The simplest pattern. From the Tags catalogue, click Search IPs on any tag to pivot into a results list. Or write the query yourself:

tag: "Apache Path Traversal" AND spoofable: false

Many ELLIO Threat Lists and RECON Lists are themselves derived from tag groupings. For example, the Censys Scanner IPs RECON list is the set of IPs tagged Censys. To block (or allow) a category, include the matching RECON list in your EDL Deployment instead of writing per-IP rules. See ELLIO Threat Lists.

The TAXII feed exposes tags as STIX labels on each indicator. Filter, group, and alert on them in KQL, SPL, or whichever query language your SIEM speaks. See KQL examples.

A few tag families show up repeatedly. Knowing them speeds up triage.

Commercial scanners. Censys, Shodan, BinaryEdge, BufferOver, InfraWatch, LeakIX, NetScout, Nokia Deepfield, Rapid7, Stretchoid. Operate at internet scale; classification is Promiscuous. Usually allow them unless you specifically don’t want to be in their dataset.

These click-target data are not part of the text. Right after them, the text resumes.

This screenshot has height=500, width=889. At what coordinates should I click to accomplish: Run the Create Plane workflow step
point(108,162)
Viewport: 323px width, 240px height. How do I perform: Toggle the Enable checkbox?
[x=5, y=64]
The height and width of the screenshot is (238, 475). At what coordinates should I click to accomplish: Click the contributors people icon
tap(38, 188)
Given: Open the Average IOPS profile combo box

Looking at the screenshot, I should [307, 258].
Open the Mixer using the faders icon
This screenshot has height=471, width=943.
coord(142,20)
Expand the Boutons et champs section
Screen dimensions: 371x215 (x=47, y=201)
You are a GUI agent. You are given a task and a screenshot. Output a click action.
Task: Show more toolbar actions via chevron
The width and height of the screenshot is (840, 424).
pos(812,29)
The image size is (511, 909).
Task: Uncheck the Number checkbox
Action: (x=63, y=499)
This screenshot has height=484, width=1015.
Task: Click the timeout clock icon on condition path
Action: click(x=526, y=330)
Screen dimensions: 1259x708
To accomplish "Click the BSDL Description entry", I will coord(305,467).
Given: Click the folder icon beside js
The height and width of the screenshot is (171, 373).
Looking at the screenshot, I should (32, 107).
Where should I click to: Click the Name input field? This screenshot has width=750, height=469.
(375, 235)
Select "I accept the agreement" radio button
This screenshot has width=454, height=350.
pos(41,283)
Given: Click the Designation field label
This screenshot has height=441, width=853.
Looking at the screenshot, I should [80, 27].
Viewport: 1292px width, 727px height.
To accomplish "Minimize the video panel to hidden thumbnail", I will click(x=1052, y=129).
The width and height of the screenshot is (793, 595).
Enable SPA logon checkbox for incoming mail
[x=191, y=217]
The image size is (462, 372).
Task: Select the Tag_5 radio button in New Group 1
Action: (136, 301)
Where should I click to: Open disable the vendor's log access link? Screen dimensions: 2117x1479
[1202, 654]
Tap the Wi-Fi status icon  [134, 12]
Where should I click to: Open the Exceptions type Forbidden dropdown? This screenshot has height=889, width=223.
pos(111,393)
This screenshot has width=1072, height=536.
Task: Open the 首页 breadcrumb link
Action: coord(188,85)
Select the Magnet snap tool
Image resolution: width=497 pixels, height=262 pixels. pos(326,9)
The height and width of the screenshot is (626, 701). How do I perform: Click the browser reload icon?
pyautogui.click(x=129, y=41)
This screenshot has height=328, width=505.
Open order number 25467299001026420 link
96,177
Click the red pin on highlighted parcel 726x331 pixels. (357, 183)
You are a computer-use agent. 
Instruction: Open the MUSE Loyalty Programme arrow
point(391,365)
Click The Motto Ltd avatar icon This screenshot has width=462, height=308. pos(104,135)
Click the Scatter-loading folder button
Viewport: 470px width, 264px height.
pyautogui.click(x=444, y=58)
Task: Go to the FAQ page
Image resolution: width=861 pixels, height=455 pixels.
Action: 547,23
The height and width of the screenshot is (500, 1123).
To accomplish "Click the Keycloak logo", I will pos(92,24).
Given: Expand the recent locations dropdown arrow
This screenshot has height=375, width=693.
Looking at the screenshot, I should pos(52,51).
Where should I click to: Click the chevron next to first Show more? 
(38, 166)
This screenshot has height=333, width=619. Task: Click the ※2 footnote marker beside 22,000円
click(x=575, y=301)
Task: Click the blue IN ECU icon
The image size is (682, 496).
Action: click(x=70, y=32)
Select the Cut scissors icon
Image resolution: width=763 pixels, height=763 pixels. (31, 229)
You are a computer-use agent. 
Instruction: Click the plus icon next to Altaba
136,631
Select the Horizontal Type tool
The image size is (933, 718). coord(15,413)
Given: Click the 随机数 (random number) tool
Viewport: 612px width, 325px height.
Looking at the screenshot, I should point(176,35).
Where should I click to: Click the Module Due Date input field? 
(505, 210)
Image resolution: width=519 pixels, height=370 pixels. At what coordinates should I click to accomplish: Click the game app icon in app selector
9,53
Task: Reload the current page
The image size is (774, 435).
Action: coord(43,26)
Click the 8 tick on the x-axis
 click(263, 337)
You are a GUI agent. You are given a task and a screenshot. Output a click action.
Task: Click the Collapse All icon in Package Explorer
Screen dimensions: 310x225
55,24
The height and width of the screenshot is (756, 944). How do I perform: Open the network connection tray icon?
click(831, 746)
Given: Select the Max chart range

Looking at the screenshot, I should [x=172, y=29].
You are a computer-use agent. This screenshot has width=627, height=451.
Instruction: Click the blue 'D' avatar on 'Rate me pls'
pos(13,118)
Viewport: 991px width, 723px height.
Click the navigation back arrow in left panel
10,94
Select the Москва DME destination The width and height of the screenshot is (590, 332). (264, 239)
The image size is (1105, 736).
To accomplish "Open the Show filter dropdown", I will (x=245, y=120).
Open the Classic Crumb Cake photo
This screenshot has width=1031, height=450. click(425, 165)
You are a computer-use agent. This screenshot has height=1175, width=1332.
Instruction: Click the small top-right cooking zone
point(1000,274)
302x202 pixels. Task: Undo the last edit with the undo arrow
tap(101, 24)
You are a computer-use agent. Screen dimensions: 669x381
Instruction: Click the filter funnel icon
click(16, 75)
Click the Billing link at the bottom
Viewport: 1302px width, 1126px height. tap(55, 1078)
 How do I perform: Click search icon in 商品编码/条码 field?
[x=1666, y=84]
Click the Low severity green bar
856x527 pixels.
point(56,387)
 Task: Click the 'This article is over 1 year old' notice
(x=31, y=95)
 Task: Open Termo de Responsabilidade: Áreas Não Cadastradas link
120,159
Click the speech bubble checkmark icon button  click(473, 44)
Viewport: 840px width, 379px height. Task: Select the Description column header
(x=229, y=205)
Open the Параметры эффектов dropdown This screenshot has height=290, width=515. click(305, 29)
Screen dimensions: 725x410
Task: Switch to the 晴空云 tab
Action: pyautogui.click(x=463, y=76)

Research organisations. Academy for Internet Research, Internet Census, InternetTL, Driftnet, Shadowserver Foundation, CERT FR, Cortex Xpanse (Palo Alto). Operate similarly to commercial scanners.

Search-engine crawlers. Google, Bing, Baidu Bot, DuckDuckGo Bot, Bytespider, Apple (with their own SaaS / crawler ranges in Common Business Services). Usually Benign - block at your peril.

Targeted exploit attempts. Apache Path Traversal, Apache OFBiz Exploit, Cisco ASA/FTD WebVPN Exploit, Docker API Exploit, D-Link DIR-878 Detector, Eir WAN Side RCE Exploit, Sangoma FreePBX Detector, TBK DVR4104 series detector, Tenda HG9 Exploit, TP-Link Archer AX21 (AX1800) vulnerability exploit, GPON devices authentication bypass, Apache Druid Detector. Almost always actionable - block on sight.

Reconnaissance tooling. Fast Scanner (i.e. Masscan / ZMap), Camera Scanner, Config File Scanner, Backup File Scanner, AWS secrets scanner, Favicon Scanner, CGI Login Scanner, Adminer Detector, Apache Tomcat Detector, Domain Tools. High-volume indiscriminate probing.

LLM crawlers. ChatGPT bot is in the catalogue today, with more on the way. Useful if you’re managing crawl budget for AI training scrapers.

ELLIO accepts requests for new tags via Support Center → Request New Tag. The form takes a CVE, a tag name, or an actor. Validated requests ship as new tags within a release window.